Although this increase of leukocytes transported into circulation via lymph during LPT may seem relatively minor compared to the total leukocytes found in blood, increased mobilization of leukocytes could enhance immune surveillance and promote earlier responses to pathogens. Mature lymphocytes bearing antigen-specific receptors recirculate continually from the bloodstream through the peripheral or secondary lymphoid organs, and then return to the bloodstream via the lymphatic vessels., Most adaptive immune responses are initiated when these recirculating lymphocytes recognize specific antigens on the surface of an activated professional antigen presenting cell. If this circulation of lymphocytes is restricted in any way, there could be a delay in the immune response to a pathogen, which could compromise the health of an individual.,,, Therefore, LPT may be an approach to not only to improve lymph flow but, more importantly may also increase the release of lymphocytes into circulation, resulting in earlier and more frequent encounters and responses to a pathogen. The mucous membranes, which line the respiratory, digestive, and urogenital tracts, are a major site of antigen entry., Studies have shown that antigen-specific lymphocytes primed in the gastrointestinal tract can migrate into the lungs and provide protection during pulmonary infection.

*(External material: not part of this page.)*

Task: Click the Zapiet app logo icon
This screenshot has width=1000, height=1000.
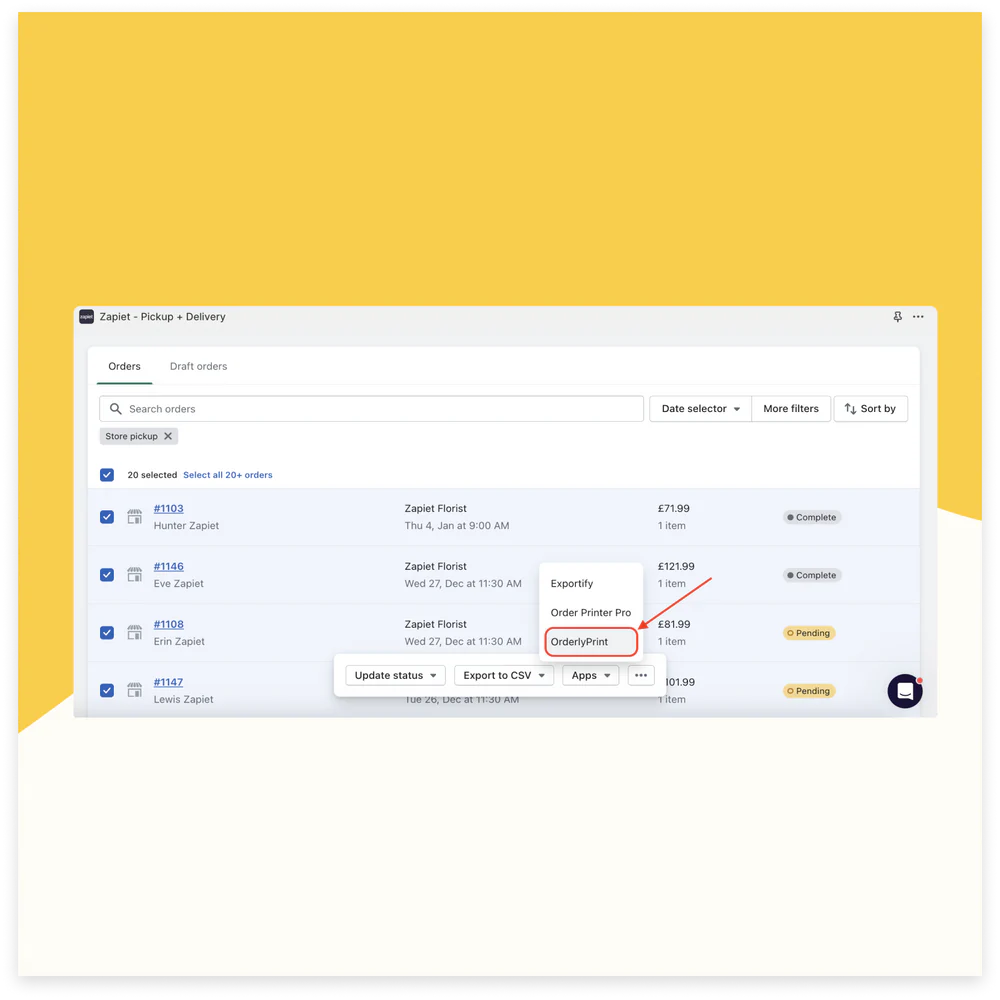Action: click(87, 317)
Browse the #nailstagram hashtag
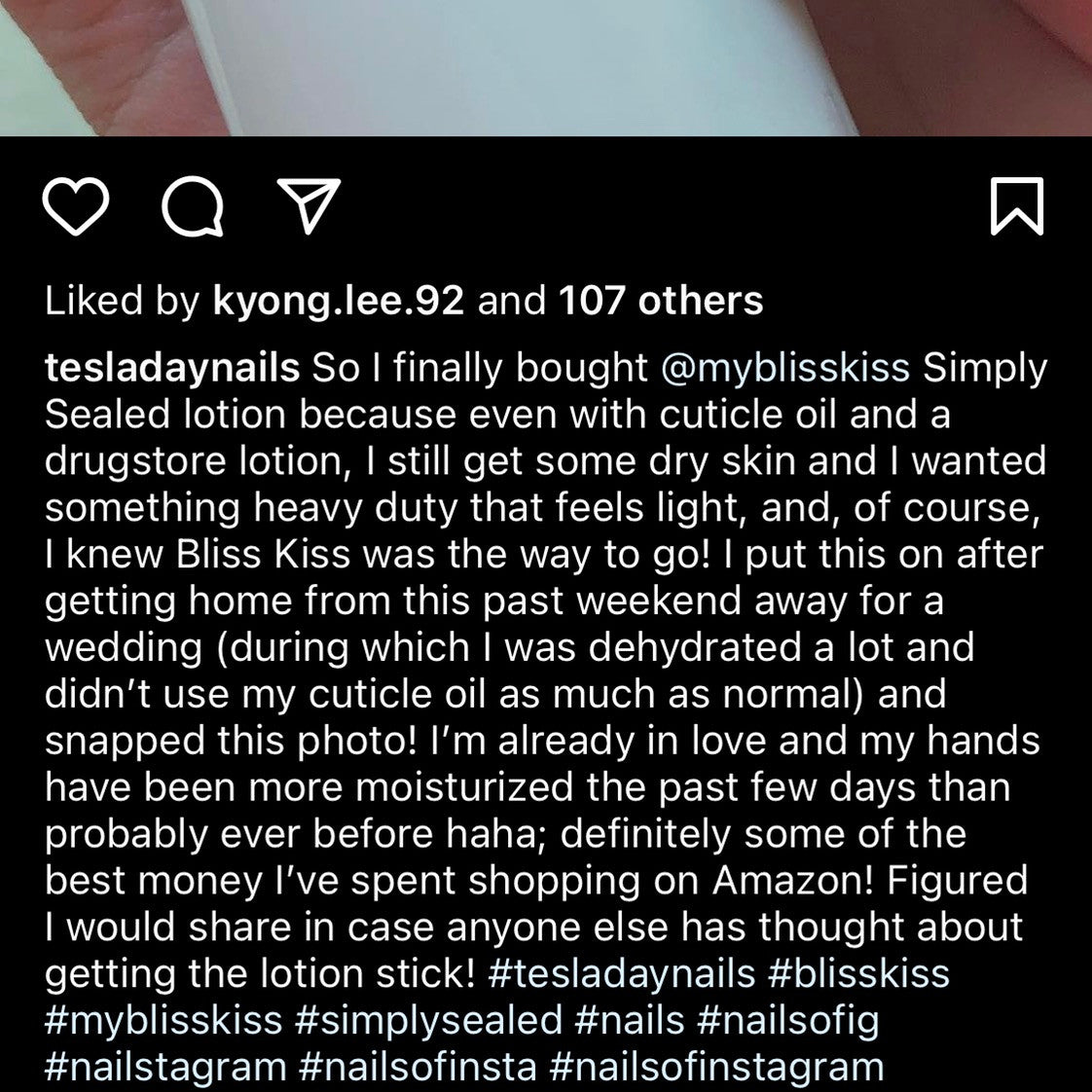 (x=165, y=1067)
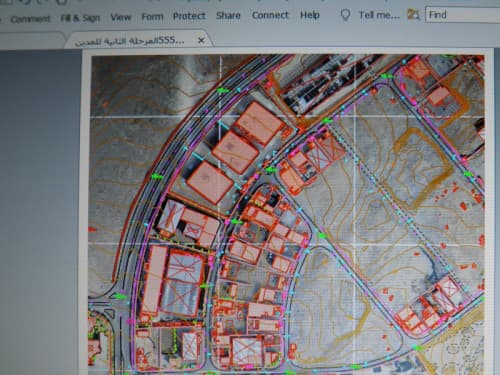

– Furthermore, leukocytes from the GALT comprise a different array of immune specificities and responses than other tissues due to the antigens that they encounter. Thus, LPT may not only enhance circulation of leukocytes, but it may also facilitate the trafficking of local immune responses to other tissues, such as the lungs, that may benefit from their presence during infection. In conclusion, clinical reports suggest that LPT, can stimulate immune responses, – which may accelerate the clearance of infection. – In support of this notion, we have demonstrated that LPT increases the release of leukocytes from the GALT into lymphatic circulation.

The information gained from this study provides a rationale for the use of LPT to enhance immunity.